Work to complete:
Once you reach the line containing "Ways to Give (120, 1539)" in the data below, restate each line word for word up to and including the one containing "k2pdfopt_2.55+ds-3.1+b1_riscv64.deb (155, 720)".

Extracted data:
_ _ _ _

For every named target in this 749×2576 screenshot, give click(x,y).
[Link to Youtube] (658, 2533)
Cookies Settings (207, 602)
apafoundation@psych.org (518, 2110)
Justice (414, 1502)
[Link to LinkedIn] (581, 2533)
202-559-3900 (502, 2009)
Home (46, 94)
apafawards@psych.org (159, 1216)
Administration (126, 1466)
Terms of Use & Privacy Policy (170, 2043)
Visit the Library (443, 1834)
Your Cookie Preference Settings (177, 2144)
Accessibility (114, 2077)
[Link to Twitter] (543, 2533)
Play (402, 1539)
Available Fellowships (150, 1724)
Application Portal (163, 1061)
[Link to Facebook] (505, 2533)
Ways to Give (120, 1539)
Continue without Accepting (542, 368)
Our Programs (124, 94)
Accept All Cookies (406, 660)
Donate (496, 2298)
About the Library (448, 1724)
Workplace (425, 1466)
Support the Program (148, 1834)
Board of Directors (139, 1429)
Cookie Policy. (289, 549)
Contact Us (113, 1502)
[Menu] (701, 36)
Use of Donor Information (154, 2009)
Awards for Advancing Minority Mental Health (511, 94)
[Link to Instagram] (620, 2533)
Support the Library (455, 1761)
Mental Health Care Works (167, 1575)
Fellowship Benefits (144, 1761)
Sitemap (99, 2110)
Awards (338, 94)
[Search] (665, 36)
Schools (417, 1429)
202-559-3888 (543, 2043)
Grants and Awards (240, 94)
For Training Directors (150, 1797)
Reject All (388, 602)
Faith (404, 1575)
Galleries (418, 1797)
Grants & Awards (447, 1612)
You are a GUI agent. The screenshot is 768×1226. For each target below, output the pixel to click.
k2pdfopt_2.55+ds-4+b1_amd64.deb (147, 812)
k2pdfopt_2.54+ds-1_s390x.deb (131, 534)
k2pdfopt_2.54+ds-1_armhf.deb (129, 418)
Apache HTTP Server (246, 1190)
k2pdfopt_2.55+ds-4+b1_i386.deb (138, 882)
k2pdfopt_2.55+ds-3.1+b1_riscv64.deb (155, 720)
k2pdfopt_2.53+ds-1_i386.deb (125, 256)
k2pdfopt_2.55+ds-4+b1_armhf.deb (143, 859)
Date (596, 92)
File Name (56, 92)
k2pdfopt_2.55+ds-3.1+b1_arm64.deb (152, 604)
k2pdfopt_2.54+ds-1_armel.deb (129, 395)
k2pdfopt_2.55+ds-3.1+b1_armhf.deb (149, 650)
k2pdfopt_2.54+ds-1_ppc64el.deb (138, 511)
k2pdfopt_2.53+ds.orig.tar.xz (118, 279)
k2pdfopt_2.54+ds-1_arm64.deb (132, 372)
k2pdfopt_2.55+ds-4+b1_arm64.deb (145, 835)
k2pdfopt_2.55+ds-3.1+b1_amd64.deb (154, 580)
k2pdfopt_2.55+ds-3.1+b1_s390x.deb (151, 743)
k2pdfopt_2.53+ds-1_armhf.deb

_ _ _ _

Answer:
Ways to Give (120, 1539)
Continue without Accepting (542, 368)
Our Programs (124, 94)
Accept All Cookies (406, 660)
Donate (496, 2298)
About the Library (448, 1724)
Workplace (425, 1466)
Support the Program (148, 1834)
Board of Directors (139, 1429)
Cookie Policy. (289, 549)
Contact Us (113, 1502)
[Menu] (701, 36)
Use of Donor Information (154, 2009)
Awards for Advancing Minority Mental Health (511, 94)
[Link to Instagram] (620, 2533)
Support the Library (455, 1761)
Mental Health Care Works (167, 1575)
Fellowship Benefits (144, 1761)
Sitemap (99, 2110)
Awards (338, 94)
[Search] (665, 36)
Schools (417, 1429)
202-559-3888 (543, 2043)
Grants and Awards (240, 94)
For Training Directors (150, 1797)
Reject All (388, 602)
Faith (404, 1575)
Galleries (418, 1797)
Grants & Awards (447, 1612)
You are a GUI agent. The screenshot is 768×1226. For each target below, output the pixel to click.
k2pdfopt_2.55+ds-4+b1_amd64.deb (147, 812)
k2pdfopt_2.54+ds-1_s390x.deb (131, 534)
k2pdfopt_2.54+ds-1_armhf.deb (129, 418)
Apache HTTP Server (246, 1190)
k2pdfopt_2.55+ds-4+b1_i386.deb (138, 882)
k2pdfopt_2.55+ds-3.1+b1_riscv64.deb (155, 720)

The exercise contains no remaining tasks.